Well, I don't think it's a big secret to some of you that I've had a rough week. I have had the misfortune of having the single most inconsiderate houseguest all week long, and last night it got even worse. I need to get all this off my chest.
So I've developed a list of the top ways to piss me off while staying at my house... I'm not making this stuff up.
1. Don't thank Sean for the free hotel room he got you in Belgium.
2. Sit on my couch, night after night, and take control of the remote control without ONCE asking me what I would like to watch.
4. Don't bother putting your dishes away. I'm here to serve.
5. Leave my guitar laying on the couch where dogs could jump on it and hurt it. And while we're at it, play your annoying guitar music. Whenever you like. Really, don't bother asking if I want to hear it. It's not like my house is so big you could go in another room.
6. Make yourself a cup of hot chocolate in the largest coffee mug I have and leave me no milk for my meager cup of coffee in the morning.
7. The one night Sean is home, grab the remote and don't bother asking him what he's interested in watching. It's okay, it's not like it's HIS television.
8. Be playing my accordion without asking when I return early from a dog walk.
9. Offer to clean the kitchen when I've prepared your meal, then don't even bother to push in your chair and go ahead and start watching TV while I clean up after you. Again, I'm here to serve.

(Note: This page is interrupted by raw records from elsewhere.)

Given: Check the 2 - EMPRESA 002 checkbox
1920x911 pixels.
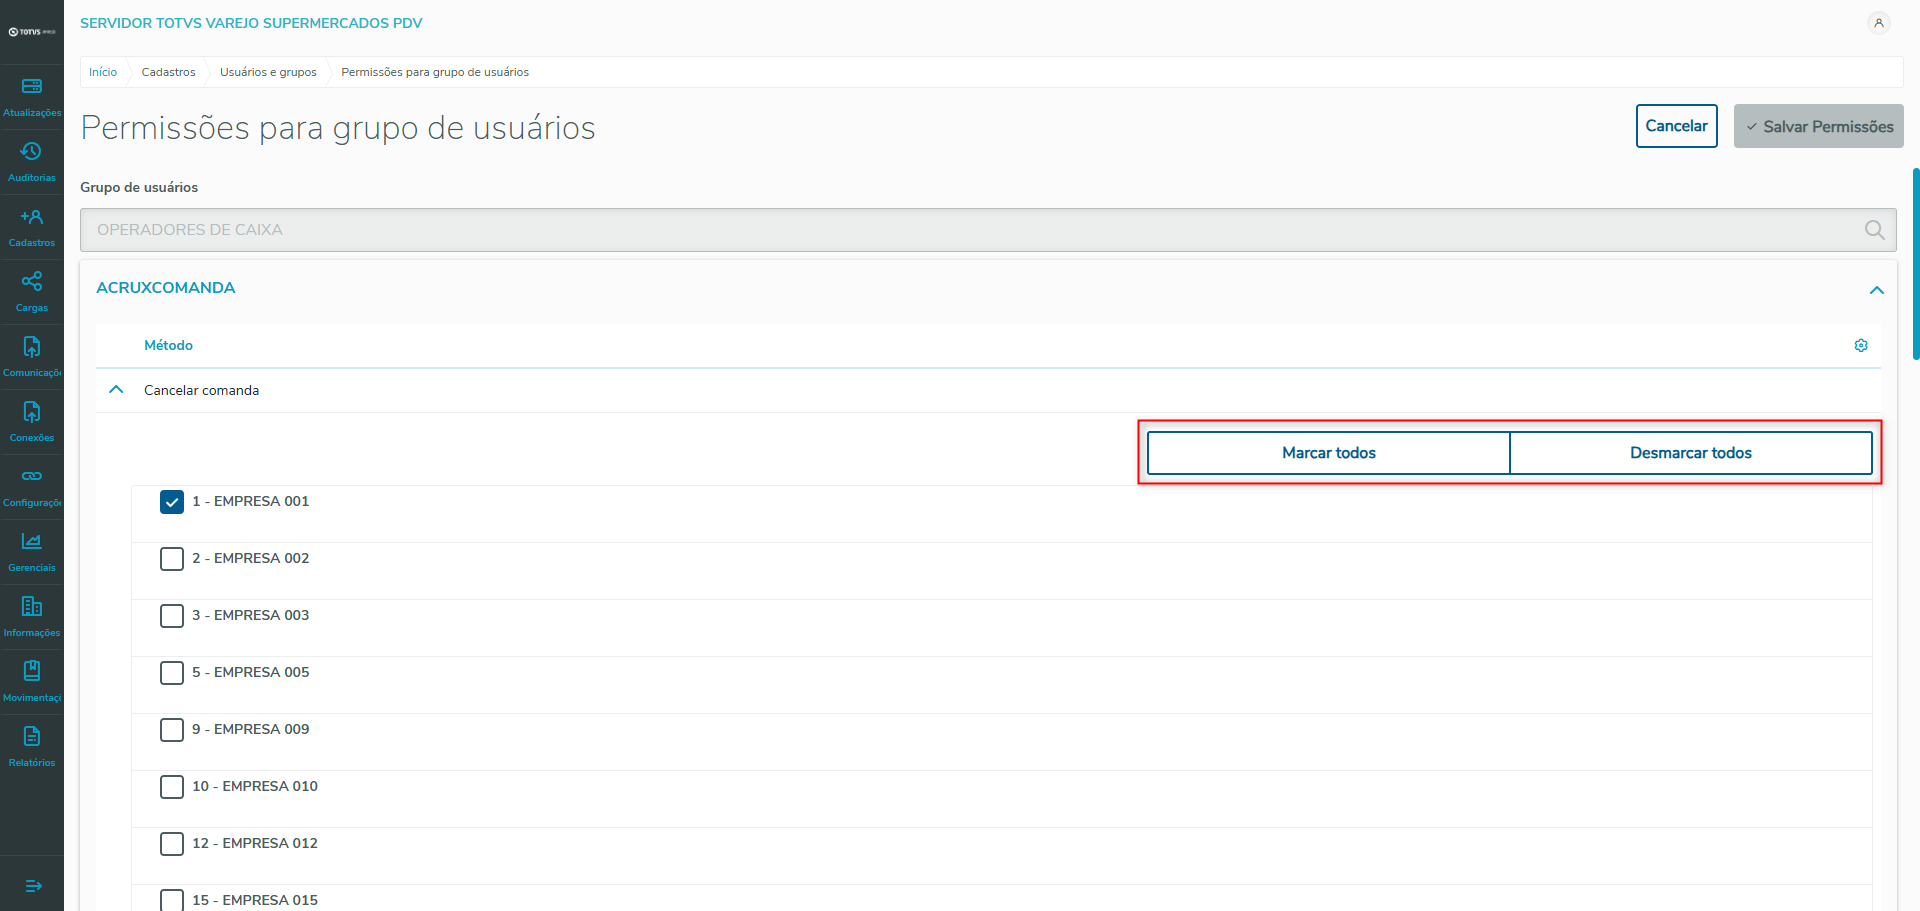Looking at the screenshot, I should tap(172, 559).
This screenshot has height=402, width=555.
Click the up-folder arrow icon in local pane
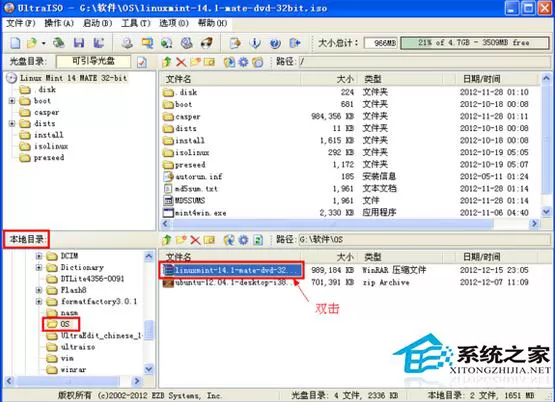click(x=166, y=240)
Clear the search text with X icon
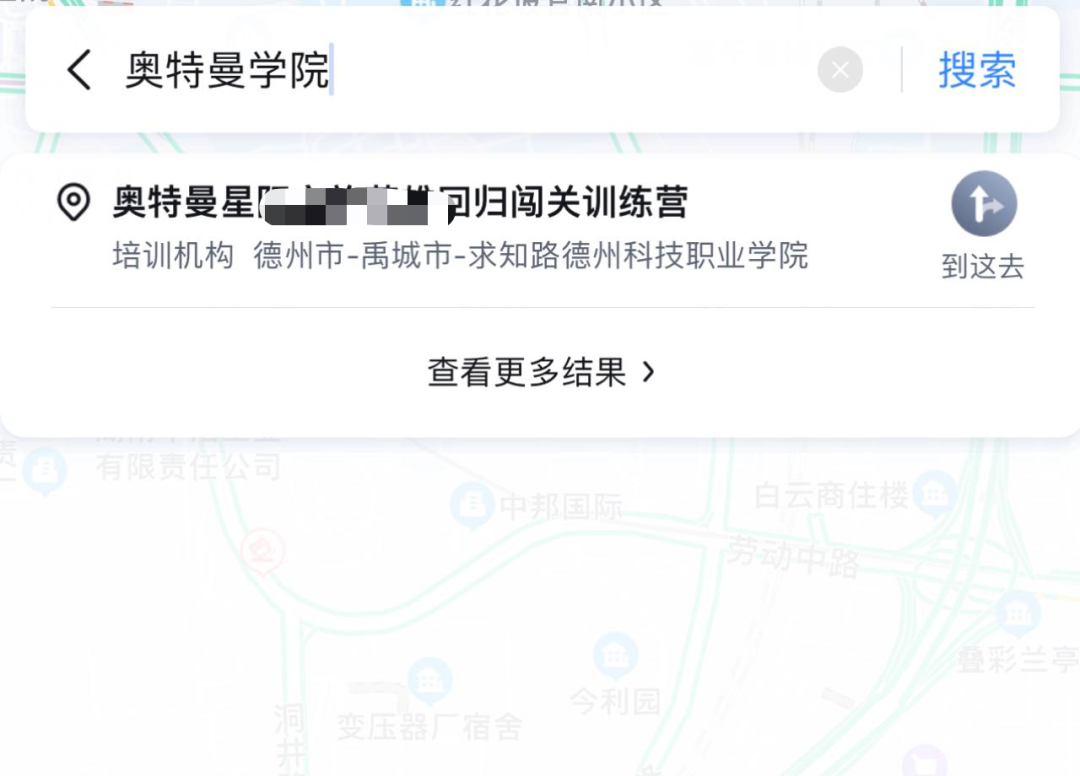Image resolution: width=1080 pixels, height=776 pixels. pos(840,70)
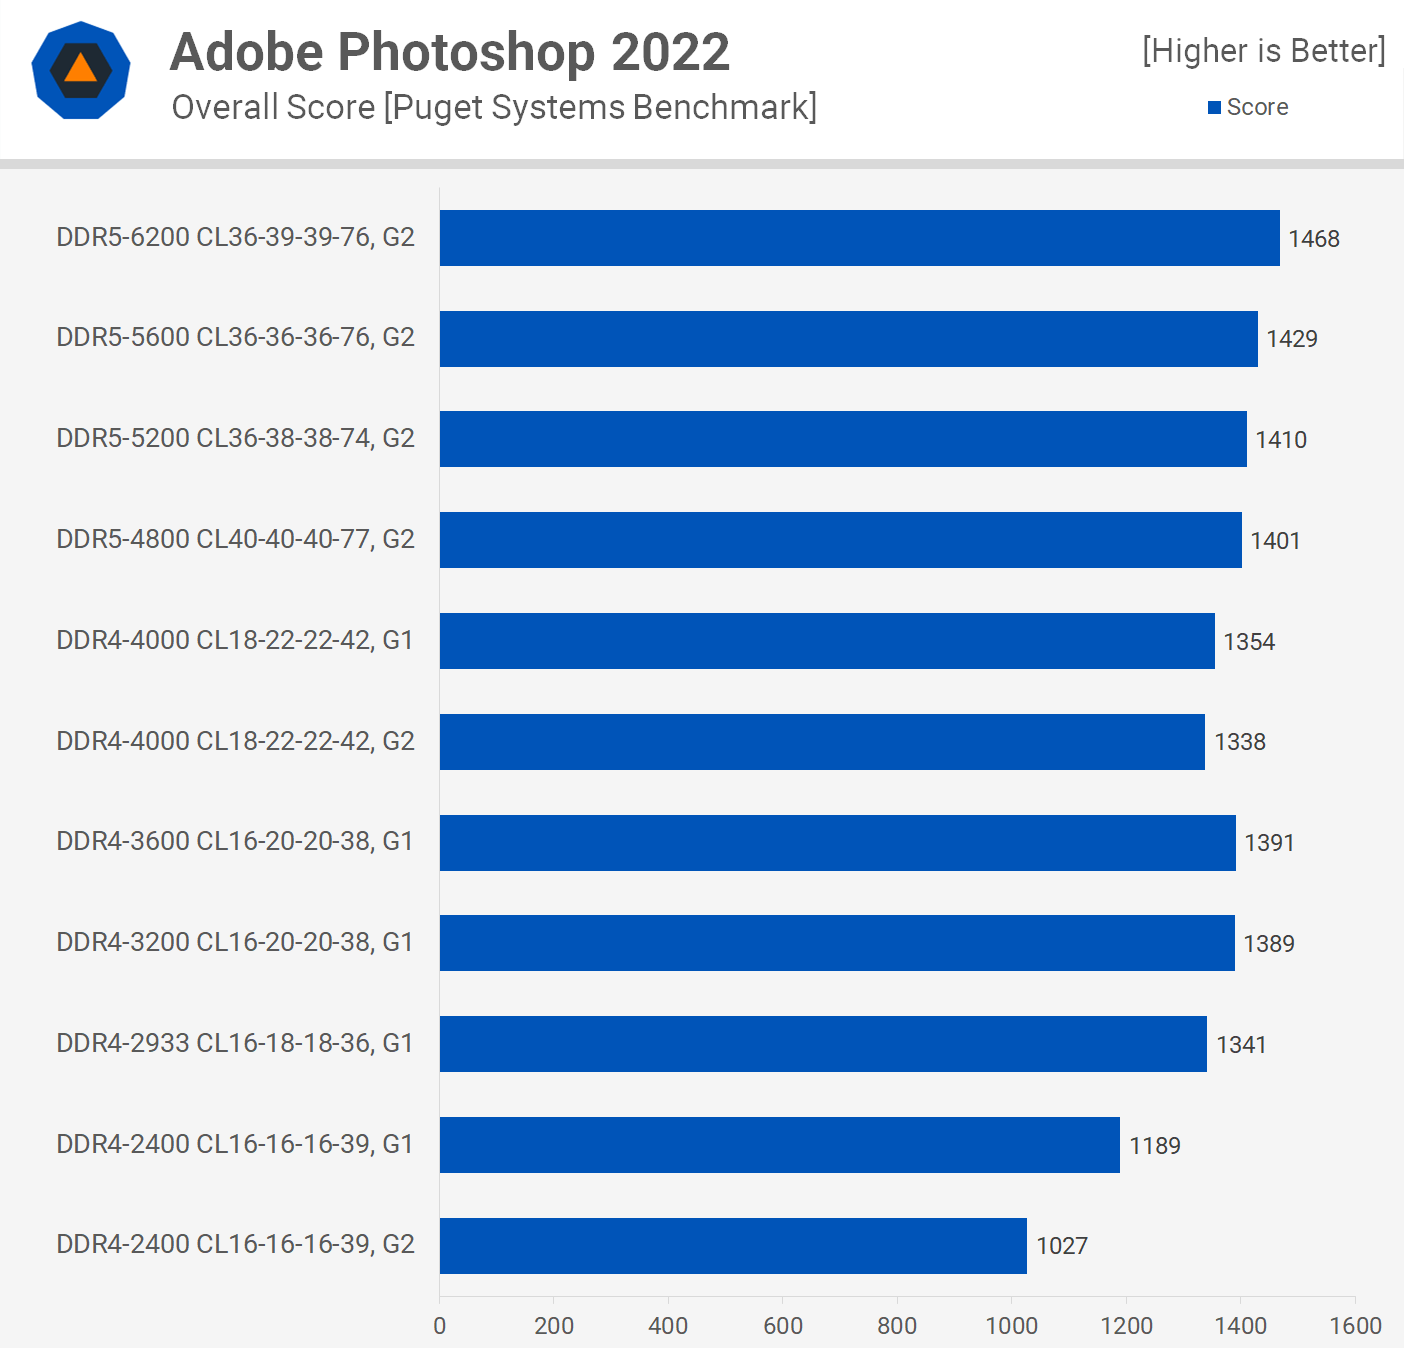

10. Spend an hour trying to get the number one spot on each sport on our Wii Fit. Move on the the next immediately with a comment about your new number one record and having beaten us. Of course I don't want to play, so don't bother even asking.
11. Don't say hi after you've disappeared all day. Just ask me if I have any German chocolate. Preferably with almonds.
12. If we're in another country and it is snowing heavily from there to my house and I ask you to hurry because the roads could be bad and I'm not used to driving in blizzards, take your time. Make me wait 5 minutes for you every 3 minutes so you can take photos... It's okay, I'm probably just joking about the weather anyway.
13. Help yourself to my scalp massager. It's obviously something I would want to share with everyone. Make sure you let me know every time you work one of your tangles out.
14. Throw Vodka in my face when I pour you a shot at the German event organized in your honor. I understand, you want something else. I'm sure I deserve it.
15. Tell me on your 6th night that I can't stay with you in Austin. Because I was counting on that. I don't have two houses and countless friends there... I wanted to stay in your hippie commune...
16. Tell me the reason you are such an ass to me is because I look just like a girl you used to know. Of course that makes a difference!
17. Threaten to turn your girlfriend against me so she'll never speak to me again.
Well folks, she may never speak to me again, but I certainly hope that's not the case as I do love her dearly (though am obviously SERIOUSLY questioning her judgment). This morning I waited until they came downstairs, asked Brian when he wanted to go the the train station, told him I wanted him out of my house immediately, and dropped the two of them off about 30 minutes later.
I have never been so angry and insulted in all my life.